The Windows install is simple. Just download and run.

https://www.wireshark.org/download.html

Note that you may not be able to capture the mobile traffic on Windows because of WinPCap limitations. You may need to buy an additional adapter to do this. I'm using Mac to show you this functionality.

http://wiki.wireshark.org/CaptureSetup/WLAN#windows

On Mac

Mac install was a little harder for me and it didn't work out the box so I had to do the extra steps to add the application to XQuartz

- Install X-Windows - X11 XQuartz - http://xquartz.macosforge.org/landing/

- Download the img for wireshark

- install Wireshark

- Start wireshark - it might take a while, but should work

If it doesn't work then you could try, start xquartz

In the Applications menu of Xquartz, customize it and "Add Item" with the command:

- "open /Applications/Wireshark.app/Contents/MacOs/Wireshark"

- or "open wireshark"

- or "wireshark"

Then you could try, running wireshark from the Applications menu in XQuartz, or from the application icon directly.

You might find these links helpful if you are on a mac:

* https://ask.wireshark.org/questions/12140/cant-run-wireshark-in-mac-os-x-mountain-lion

On Linux

I haven't tried the install on linux - I imagine the instructions on the Wireshark website work fine.

DATA EXTRACT:
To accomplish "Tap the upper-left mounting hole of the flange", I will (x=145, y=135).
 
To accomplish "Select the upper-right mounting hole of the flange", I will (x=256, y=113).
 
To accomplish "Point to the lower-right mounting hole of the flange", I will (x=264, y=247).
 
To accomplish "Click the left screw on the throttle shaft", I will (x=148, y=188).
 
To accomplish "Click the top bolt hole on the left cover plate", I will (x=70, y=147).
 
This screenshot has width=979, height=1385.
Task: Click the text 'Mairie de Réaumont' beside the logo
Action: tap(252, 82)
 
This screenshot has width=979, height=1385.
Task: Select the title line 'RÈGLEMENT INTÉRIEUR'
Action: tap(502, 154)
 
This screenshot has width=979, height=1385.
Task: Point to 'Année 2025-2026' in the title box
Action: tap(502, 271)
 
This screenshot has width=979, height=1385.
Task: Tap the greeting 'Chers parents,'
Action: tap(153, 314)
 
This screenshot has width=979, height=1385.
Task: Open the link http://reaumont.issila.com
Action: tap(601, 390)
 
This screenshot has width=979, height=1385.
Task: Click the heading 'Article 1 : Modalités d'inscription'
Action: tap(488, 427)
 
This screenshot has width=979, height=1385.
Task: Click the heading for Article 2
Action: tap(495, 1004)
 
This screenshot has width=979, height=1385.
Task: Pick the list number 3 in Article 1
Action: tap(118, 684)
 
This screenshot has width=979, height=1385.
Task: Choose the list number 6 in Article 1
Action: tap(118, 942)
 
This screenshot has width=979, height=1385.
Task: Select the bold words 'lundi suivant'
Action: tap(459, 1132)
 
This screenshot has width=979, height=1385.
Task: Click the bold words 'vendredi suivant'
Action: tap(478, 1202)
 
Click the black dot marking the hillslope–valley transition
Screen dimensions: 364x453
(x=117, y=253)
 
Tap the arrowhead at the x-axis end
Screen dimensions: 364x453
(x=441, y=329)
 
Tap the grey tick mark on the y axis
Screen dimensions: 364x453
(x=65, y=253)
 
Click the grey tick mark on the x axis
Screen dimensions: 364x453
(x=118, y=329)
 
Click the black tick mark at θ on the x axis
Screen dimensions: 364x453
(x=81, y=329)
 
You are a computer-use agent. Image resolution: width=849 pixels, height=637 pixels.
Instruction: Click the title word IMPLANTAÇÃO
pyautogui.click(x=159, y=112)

PROBLEM 1:
Translate this sentence from the Wireshark installation notes into Spanish: "You may need to buy an additional adapter to do this."
PROBLEM 2:
Copy the part of the Wireshark installation notes starting with "Note that you" and going on through "you this functionality.".

EXERCISE ANSWER 1:
Es posible que necesite comprar un adaptador adicional para hacer esto.

EXERCISE ANSWER 2:
Note that you may not be able to capture the mobile traffic on Windows because of WinPCap limitations. You may need to buy an additional adapter to do this. I'm using Mac to show you this functionality.